TASK DIRECTIONS: Scan the entries below, and for each line that includes the word "computer", make a copy.

[DATA EXTRACT Boundary: Start]

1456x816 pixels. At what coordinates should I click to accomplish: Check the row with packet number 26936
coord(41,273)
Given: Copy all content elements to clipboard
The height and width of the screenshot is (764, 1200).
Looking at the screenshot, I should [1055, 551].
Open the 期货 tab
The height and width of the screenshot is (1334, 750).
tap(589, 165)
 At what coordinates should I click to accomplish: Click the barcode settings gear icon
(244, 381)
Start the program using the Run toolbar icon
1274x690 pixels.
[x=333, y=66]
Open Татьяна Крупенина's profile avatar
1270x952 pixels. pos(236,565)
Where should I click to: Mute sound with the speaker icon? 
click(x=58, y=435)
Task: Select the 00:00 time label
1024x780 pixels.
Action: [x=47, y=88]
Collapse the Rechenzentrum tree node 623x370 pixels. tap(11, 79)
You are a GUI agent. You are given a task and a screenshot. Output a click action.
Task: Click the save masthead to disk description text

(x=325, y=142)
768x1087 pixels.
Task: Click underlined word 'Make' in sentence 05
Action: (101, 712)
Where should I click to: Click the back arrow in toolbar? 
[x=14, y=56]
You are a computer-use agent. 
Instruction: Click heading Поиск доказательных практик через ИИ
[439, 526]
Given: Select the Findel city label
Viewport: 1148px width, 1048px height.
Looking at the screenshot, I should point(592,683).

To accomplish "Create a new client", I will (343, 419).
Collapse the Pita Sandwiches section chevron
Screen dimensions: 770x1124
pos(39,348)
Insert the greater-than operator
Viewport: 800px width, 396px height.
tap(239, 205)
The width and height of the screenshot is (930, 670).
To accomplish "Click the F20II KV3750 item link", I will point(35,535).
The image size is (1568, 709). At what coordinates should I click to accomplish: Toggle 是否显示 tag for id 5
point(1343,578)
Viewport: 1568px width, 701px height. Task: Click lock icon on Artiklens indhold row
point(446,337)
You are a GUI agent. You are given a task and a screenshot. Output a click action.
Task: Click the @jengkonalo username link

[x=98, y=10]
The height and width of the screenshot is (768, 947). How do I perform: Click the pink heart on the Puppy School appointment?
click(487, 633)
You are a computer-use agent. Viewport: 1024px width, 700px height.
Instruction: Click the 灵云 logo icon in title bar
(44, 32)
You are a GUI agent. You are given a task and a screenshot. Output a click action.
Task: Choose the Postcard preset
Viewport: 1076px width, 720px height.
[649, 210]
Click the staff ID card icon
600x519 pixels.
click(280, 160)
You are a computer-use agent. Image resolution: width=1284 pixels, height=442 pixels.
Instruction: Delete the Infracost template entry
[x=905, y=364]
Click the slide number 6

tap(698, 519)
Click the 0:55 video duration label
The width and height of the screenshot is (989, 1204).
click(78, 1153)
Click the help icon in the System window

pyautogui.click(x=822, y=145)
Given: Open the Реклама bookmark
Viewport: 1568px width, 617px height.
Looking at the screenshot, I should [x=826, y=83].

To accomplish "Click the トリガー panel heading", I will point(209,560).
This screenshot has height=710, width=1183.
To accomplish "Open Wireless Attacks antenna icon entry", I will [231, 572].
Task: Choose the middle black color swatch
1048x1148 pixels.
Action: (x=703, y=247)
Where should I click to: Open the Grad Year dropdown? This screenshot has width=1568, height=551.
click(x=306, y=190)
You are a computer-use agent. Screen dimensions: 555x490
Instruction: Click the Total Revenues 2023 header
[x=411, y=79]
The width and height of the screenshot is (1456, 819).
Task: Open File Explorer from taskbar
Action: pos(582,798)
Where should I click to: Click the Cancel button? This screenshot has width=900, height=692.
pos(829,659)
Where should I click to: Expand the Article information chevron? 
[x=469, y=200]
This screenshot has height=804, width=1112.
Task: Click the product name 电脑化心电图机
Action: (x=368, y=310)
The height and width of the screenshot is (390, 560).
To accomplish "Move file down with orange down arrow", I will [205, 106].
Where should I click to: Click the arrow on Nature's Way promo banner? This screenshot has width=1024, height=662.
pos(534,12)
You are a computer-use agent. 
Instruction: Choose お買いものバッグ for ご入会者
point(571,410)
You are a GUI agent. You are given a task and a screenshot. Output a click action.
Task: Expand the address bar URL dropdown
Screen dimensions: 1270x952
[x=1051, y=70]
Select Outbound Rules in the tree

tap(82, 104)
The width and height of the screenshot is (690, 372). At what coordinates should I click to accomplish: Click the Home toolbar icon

[DATA EXTRACT Boundary: End]

PROBLEM SOLUTION:
You are a computer-use agent. 
You are a computer-use agent. Viewport: 1024px width, 700px height.
You are a computer-use agent. Image resolution: width=1284 pixels, height=442 pixels.
You are a computer-use agent. Screen dimensions: 555x490
You are a computer-use agent. 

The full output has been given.